I’m not taking this course just to learn a new hobby. There are two projects waiting for me on the other side of this learning curve, and both of them carry a weight that’s hard to put into words.

My Mother’s Quilt

My late mother nearly finished a quilt. It’s a classic block pattern with a border, and she got so close. It just needs to be quilted. For years it’s sat waiting, almost done, a project she never got to complete.

I want to finish it for her. Learning to quilt properly, understanding tension and batting and how to move a quilt through a machine or by hand, means I’ll be able to do it right. It deserves to be done right.

My Grandmother’s Embroidery

My grandmother was a skilled hand embroiderer, and before she passed she created a collection of pieces depicting Newfoundland scenes: lighthouses, fishing boats, puffins, moose, the landscapes and wildlife of this place we call home. They are beautiful, and they deserve to be seen.

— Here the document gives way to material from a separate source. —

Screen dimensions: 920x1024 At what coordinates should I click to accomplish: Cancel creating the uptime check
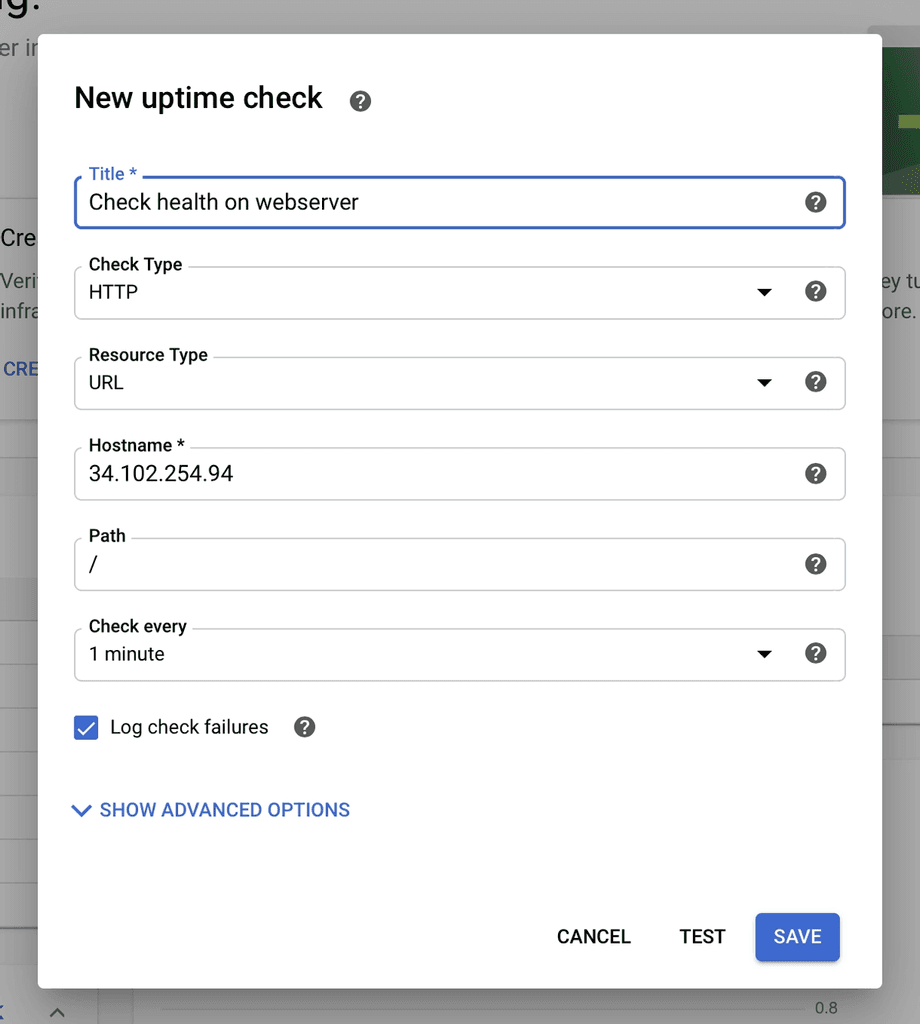593,937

My plan is to incorporate them directly as quilt blocks, setting her embroideries into a larger quilt design. Before they go in, I’ll interface them, a layer of fusible backing that stabilizes the fabric and protects all that careful hand stitching from the stress of being worked into a quilt. It’s a way of honouring the work she put into each piece while giving them a new life as something you can wrap around yourself on a cold Newfoundland evening.

One of my grandmother's hand embroidered Newfoundland scenes


Looking Forward

I’m excited about where this goes. Not just for the technique, though I do want to feel genuinely confident taking on my own projects, but for what’s possible once I have the skills. A quilt made from my grandmother’s embroidered puffins and lighthouses. My mother’s quilt, finally finished.

There’s a long tradition of quilting in Newfoundland, of women sitting together and turning scraps of fabric into something lasting and beautiful and warm. I feel like I’m just starting to understand what that means.

More updates as the course progresses.